I recently received the email below. At the risk of starting a flame war, I'm posting my response here.

Hi Matthew,

Sorry to bug you, but I was reading your blog and was hoping you could help me with some advice. I am new to programming and can't quiet make up my mind on which programming language to start with? I started learning php, but have also looked at a bit of java.

I am interested in building web based applications that and am wondering whether I should focus on php, java or python? I have recently read a fair bit about python and some exciting things happening using python. Python seems like an easy , fast and powerful language to use.

Do you have any advice or thoughts on the pros and cons of these 3 languages and what might be the best to start with?

Thanks for your help- and the great blog!!

My response:

Hey Sean-

PHP, Java and Python are all good languages and each has it's strengths and weaknesses.

For web development, php is going to be the easiest to start out with since it was designed for creating websites. However that easiness is going to be lost once you start trying to do more complicated things and inevitably your code will probably turn out quite messy. Lack of support for classes and name spaces for older versions of php tend to aid people in programming sloppily. On the other hand there are a ton of great applications written in php (drupal, mediawiki, sugarcrm, etc), so it is possible to use. If for example your website was based on drupal, you could get a lot of functionality out of the box, and only have to write a small amount of code for missing functionality.

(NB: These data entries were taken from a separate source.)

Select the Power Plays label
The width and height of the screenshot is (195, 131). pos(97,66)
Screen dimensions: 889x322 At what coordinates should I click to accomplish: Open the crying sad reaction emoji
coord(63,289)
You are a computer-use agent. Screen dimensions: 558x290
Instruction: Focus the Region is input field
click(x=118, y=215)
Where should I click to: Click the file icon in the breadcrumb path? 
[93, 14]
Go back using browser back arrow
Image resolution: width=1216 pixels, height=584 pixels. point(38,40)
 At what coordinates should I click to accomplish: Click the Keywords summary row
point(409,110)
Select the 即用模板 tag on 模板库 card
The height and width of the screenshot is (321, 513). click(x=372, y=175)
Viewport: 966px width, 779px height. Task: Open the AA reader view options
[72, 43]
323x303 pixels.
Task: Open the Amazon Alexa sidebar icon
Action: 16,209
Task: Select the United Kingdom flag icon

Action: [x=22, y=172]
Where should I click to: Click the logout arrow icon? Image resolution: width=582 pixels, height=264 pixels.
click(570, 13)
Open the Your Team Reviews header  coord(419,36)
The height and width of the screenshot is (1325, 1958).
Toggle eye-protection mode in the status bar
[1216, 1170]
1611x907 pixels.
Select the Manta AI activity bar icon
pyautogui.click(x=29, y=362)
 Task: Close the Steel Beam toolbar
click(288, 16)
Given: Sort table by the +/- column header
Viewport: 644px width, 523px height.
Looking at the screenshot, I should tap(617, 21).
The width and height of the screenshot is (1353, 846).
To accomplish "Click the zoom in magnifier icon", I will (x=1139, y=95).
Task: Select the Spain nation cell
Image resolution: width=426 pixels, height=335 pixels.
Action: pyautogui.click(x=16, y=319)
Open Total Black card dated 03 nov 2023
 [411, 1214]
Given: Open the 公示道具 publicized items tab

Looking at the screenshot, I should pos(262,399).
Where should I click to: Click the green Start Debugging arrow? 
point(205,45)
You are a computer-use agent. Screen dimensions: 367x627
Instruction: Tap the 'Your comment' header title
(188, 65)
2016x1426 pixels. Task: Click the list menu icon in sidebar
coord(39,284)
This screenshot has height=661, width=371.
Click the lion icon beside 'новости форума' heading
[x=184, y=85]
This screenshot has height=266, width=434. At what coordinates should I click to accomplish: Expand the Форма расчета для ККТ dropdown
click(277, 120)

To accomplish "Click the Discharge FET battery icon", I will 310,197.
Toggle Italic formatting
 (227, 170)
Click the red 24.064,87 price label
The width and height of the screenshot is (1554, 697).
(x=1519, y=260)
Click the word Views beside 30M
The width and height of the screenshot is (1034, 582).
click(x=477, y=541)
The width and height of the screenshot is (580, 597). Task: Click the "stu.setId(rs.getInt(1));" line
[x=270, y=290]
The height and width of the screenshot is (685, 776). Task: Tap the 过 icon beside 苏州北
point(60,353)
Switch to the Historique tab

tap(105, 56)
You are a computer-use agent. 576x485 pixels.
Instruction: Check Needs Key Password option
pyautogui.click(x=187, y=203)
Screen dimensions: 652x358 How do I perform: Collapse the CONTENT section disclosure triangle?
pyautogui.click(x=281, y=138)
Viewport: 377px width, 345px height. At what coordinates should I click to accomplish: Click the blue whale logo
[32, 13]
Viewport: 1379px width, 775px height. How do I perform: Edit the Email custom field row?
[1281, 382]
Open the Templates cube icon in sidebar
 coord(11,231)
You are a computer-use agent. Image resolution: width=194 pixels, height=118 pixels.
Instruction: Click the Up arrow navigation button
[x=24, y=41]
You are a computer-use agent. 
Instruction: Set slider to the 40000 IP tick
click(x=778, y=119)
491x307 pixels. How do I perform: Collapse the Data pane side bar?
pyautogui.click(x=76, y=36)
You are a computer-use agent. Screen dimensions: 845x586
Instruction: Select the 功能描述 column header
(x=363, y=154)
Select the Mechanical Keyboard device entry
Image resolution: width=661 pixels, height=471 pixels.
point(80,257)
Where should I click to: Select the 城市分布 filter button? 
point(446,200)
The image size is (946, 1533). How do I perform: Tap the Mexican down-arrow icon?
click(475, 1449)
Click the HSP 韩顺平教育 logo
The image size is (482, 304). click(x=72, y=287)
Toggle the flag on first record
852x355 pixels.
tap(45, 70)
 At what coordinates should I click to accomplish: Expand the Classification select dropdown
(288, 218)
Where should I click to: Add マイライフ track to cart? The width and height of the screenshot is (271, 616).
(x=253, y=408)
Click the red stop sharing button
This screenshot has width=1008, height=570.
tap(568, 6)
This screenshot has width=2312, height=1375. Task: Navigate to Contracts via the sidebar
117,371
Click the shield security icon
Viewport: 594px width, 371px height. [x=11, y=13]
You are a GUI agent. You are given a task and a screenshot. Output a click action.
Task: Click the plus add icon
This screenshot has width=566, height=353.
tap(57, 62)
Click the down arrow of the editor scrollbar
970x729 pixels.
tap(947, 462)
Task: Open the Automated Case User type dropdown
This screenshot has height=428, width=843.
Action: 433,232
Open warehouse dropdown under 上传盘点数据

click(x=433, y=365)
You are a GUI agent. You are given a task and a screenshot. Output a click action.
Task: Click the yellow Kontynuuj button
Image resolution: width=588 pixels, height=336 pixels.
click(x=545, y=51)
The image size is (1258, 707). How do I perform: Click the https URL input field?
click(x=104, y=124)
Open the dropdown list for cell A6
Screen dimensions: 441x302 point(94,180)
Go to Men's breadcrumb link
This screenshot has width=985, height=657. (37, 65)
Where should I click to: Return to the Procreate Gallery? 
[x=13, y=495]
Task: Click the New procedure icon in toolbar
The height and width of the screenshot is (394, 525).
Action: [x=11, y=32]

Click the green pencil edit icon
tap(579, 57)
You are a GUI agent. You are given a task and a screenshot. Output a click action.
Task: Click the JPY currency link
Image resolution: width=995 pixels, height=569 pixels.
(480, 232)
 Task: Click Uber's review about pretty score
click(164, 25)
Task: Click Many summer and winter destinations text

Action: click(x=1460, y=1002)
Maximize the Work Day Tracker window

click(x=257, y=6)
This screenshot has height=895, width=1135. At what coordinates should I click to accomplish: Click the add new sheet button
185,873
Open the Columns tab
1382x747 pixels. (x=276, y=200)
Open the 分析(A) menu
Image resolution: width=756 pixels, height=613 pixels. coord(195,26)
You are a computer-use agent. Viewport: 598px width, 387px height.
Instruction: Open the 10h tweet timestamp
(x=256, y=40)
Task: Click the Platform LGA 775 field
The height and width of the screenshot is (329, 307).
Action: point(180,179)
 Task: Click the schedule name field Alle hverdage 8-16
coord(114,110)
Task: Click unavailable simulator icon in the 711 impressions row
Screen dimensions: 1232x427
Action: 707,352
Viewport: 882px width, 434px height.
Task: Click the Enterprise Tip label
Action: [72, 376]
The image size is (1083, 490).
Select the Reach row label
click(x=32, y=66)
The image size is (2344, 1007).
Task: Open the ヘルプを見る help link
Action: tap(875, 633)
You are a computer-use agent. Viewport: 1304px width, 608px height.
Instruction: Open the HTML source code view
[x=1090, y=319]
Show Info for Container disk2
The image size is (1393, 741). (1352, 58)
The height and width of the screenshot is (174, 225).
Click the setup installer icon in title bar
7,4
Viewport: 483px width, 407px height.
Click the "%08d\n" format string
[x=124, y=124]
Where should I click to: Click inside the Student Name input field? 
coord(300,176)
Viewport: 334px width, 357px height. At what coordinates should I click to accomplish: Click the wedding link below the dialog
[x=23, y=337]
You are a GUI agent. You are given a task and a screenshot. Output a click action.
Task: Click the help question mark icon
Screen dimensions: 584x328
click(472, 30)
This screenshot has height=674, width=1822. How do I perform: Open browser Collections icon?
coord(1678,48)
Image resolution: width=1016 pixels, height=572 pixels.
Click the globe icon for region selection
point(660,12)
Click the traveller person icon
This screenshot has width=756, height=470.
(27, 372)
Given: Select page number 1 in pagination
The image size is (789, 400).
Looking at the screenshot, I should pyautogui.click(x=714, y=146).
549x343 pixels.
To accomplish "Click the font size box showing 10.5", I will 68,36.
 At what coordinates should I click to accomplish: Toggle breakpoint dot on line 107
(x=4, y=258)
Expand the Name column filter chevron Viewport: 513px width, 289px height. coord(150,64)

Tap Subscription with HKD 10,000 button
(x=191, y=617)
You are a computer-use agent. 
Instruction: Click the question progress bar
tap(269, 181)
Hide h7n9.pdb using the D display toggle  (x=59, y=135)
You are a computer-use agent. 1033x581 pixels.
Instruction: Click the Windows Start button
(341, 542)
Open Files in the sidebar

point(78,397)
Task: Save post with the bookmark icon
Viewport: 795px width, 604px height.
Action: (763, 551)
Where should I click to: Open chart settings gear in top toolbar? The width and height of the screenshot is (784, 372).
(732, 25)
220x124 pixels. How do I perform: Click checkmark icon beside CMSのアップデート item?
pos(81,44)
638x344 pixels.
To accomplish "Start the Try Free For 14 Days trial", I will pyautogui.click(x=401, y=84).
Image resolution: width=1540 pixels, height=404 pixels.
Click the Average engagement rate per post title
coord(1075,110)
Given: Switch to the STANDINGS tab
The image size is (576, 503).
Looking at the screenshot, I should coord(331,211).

Java has a few things going for it, a big company with marketing dollars and great tools. However the reason it needs good tools/IDEs is because the there is so much syntax that you really want the computer to write all that code overhead for you rather than your fingers. If you are going down the java route make sure to use an IDE like eclipse since it will make your life much easier. I've done a bit of struts programming in my day, and actually don't miss it so much. There's a lot of overhead involved with configuration files that you don't find in php, but that tends to help larger teams coordinate their efforts better. Since moving away from java, I'm not sure what the MVC stack de jour consists of, likely it will include spring and hibernate, as well as other packages.

I'm sure you realized that reading my blog I'm going to favor python. Python is a multiparadigmatic language, so one can program in an object oriented, functional or imperative style. The advantage of this is that there are cases where objects are overkill and get in the way. Sometimes functional constructs just make sense for dealing with some data structures, while an imperative style like C is often the most straightforward solution. Python lets you mix and match that, so with that flexibility also comes power and the ability to program in a way that suites your style. Java is strictly object oriented and PHP until recent versions was imperative with poor support for objects.

Setting up an web development environment is relatively straightforward in python. Both of the web development frameworks I would recommend in python, Django and Pylons, come with built in servers so you can get up and running pretty easy. In java land, struts setup to start a project was a major hassle, but new frameworks might have simplified this. In the php world, one needs to install apache and php, which may or may not be so easy (xampp can help here).

For python development I use emacs, but if you are an IDE type person there are plugins for eclipse, or IDE's such as wing or komodo that have pretty good python support.

I've known quite a few php/java heads who upon learning python haven't looked back. I don't know of any who have gone the other way. Though the lack of static typing/IDE support has proved to be an annoyance to some java developers who have grown accustomed to the niceties of eclipse (code completion, refacoring, error marking).

As far as the Django or Pylons question, Django is probably the best bet for you if you are learning to develop web apps. It has great documentation (plus a good book, that has a free online version), and a great community. It's nearly ideal for greenfield applications, and the admin app is really cool for adding/editing your web models. Django gives you everything you need out of the box.

Pylons on the other hand let's one pick and choose which components to use, rather than forcing one on you. Though the recommended defaults are pretty good. I'm currently using Pylons at work because I have to tie into an existing database, which SQLAlchemy supports wonderfully (and the django ORM just plain wouldn't work with it). So while Pylons gives one the power of choice, that also has an effect on documentation and other factors that make Pylons not quite as integrated overall as Django.

Hope that this (biased) answer helps to bring one more python programmer into the world.